Segundo o cientista de dados e coordenador da Rede Análise Covid-19, Isaac Schrarstzhaupt, o que tem se observado na Europa é uma soma de estagnação da cobertura vacinal e de flexibilizações em excesso.

“É aquela história do cabo de guerra: de um lado a vacina está puxando para tentar reduzir a transmissão e de outro lado o vírus está puxando para tentar contaminar as pessoas. Quando há estagnação da cobertura vacinal e flexibilizações, a gente começa a ajudar o vírus nesse cabo de guerra”, explica Schrarstzhaupt. Como forma de tentar contornar essa estagnação, a Áustria determinou na última semana vacinação obrigatória contra a covid-19 para toda a sua população adulta.

A medida inédita anunciada pela Áustria, que já havia determinado restrições aos não vacinados, foi tida como um grave alerta sobre a chegada da quarta onda do vírus na Europa, considerado o atual epicentro da pandemia.

O cenário de alta no continente europeu, conforme Schrarstzhaupt, começa a ser sentido no Brasil com indícios de estagnação da queda de casos em alguns Estados. Ou seja, os indicadores, que estavam em declínio há semanas, vão deixando de cair. Ainda assim, o cientista de dados reforça que esse movimento é tímido e que a situação atual é de incerteza.

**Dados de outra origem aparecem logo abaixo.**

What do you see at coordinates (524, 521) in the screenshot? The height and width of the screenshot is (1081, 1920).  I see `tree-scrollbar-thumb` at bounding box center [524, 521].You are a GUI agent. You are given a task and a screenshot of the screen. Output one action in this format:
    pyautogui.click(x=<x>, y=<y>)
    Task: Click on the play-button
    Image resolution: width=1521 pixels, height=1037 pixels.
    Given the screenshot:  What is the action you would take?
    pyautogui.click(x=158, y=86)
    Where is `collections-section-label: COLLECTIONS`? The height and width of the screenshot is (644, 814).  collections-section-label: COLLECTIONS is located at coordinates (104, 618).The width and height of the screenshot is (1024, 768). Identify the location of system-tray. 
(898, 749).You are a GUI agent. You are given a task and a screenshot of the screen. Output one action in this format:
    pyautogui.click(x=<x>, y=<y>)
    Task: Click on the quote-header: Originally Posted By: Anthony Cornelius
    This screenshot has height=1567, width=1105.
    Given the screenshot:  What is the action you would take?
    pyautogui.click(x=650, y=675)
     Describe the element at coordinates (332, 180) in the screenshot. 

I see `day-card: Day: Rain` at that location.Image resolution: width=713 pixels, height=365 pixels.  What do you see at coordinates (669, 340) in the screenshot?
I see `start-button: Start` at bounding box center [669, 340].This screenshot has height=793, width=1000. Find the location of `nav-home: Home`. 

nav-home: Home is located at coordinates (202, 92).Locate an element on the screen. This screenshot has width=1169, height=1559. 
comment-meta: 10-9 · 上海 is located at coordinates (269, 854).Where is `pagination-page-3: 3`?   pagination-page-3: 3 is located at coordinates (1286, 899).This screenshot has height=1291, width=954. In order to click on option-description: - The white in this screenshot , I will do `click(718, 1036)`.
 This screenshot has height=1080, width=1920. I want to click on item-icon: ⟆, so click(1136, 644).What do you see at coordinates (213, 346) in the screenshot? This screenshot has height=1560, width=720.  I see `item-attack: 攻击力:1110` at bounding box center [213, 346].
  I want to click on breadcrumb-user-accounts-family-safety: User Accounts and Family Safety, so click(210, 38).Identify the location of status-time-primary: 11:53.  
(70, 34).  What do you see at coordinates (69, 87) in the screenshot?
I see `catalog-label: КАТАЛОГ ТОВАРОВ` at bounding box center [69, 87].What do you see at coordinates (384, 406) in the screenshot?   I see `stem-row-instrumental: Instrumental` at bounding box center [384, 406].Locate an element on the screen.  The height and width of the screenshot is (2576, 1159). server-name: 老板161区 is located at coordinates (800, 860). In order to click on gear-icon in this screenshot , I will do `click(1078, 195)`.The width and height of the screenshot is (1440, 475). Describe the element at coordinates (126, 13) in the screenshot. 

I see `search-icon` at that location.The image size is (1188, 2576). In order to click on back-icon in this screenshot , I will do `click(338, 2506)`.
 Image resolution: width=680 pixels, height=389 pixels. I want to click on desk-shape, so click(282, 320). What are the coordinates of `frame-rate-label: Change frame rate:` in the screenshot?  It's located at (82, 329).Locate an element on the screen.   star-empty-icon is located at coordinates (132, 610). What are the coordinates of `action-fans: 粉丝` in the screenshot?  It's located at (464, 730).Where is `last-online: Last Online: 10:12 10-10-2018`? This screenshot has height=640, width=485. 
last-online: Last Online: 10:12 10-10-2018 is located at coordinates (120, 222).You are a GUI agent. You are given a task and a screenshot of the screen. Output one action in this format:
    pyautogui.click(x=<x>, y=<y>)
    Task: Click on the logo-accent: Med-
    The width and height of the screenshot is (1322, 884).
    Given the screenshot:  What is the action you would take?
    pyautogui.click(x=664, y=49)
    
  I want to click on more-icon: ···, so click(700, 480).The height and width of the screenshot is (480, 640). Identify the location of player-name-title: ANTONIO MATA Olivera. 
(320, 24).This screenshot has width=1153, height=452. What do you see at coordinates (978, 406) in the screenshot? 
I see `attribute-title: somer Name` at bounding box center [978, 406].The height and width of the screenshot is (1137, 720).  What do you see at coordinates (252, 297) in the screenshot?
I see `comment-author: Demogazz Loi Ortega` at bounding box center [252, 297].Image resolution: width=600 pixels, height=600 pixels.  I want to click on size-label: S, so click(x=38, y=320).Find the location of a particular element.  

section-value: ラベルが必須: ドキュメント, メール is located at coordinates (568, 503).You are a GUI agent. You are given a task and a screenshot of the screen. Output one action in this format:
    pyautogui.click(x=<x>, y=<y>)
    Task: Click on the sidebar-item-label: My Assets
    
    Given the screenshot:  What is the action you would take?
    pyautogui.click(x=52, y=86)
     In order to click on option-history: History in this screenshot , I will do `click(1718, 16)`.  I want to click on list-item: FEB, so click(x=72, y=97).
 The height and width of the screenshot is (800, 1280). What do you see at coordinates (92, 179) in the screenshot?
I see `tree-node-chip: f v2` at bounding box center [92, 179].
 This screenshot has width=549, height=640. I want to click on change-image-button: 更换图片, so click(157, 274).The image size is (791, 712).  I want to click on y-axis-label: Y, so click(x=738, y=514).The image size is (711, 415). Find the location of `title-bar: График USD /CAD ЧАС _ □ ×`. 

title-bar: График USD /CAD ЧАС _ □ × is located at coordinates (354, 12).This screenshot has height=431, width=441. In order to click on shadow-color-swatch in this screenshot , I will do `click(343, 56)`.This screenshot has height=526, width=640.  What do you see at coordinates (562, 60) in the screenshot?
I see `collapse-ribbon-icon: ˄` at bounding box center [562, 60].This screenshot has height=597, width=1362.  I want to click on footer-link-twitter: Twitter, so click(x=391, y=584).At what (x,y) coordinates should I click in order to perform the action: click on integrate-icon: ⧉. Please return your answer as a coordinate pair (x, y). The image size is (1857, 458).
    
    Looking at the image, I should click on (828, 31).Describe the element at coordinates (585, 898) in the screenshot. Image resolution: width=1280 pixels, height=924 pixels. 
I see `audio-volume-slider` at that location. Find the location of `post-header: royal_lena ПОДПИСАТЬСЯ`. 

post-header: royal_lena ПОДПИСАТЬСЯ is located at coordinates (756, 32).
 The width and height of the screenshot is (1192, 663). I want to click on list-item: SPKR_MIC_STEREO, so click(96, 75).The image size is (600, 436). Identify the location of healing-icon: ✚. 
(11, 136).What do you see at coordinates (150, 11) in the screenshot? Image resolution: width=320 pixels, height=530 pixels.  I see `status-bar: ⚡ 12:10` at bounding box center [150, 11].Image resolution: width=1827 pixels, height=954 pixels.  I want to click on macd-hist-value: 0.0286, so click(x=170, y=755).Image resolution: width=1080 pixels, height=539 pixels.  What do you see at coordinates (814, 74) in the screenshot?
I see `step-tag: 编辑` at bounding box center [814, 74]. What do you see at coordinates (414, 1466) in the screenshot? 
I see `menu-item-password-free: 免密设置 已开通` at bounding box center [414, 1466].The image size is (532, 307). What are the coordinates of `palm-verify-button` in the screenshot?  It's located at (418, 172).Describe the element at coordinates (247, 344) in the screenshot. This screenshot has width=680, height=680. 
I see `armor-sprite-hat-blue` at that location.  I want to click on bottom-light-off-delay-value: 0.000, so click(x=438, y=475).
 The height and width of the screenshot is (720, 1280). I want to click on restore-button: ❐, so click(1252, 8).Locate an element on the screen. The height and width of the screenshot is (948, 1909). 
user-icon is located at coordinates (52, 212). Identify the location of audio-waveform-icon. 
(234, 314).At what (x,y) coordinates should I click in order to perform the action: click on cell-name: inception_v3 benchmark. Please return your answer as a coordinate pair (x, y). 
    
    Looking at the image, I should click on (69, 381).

“Não se pode dizer se vai ocorrer (uma nova onda) mesmo, qual o tamanho desse aumento. Que a gente use o princípio da precaução: se tenho incerteza ali na frente e eu não sei se pode piorar, mas tem chance, é melhor eu tratar como se fosse piorar. Caso não piore, eu não perco muito. Se fizer o contrário, e acontece uma coisa ruim, sou pego tão despreparado que o problema é muito sério”, pondera.

Ele reforça ainda não ser possível falar sobre sazonalidade do coronavírus porque a doença depende, em grande parte, do comportamento humano. “A gente percebe que ela tem picos totalmente aleatórios, basta olhar a curva da covid-19 no Brasil”, explica.

Por outro lado, comportamentos de final de ano, por exemplo, ou relaxamentos associados a épocas festivas, podem gerar efeitos diretos no aumento do número. Isso explicaria, em partes, a alta de diagnósticos positivos nesta mesma época no ano passado e o sinal de alerta em relação às próximas semanas, justamente quando medidas de flexibilização estão sendo aumentadas.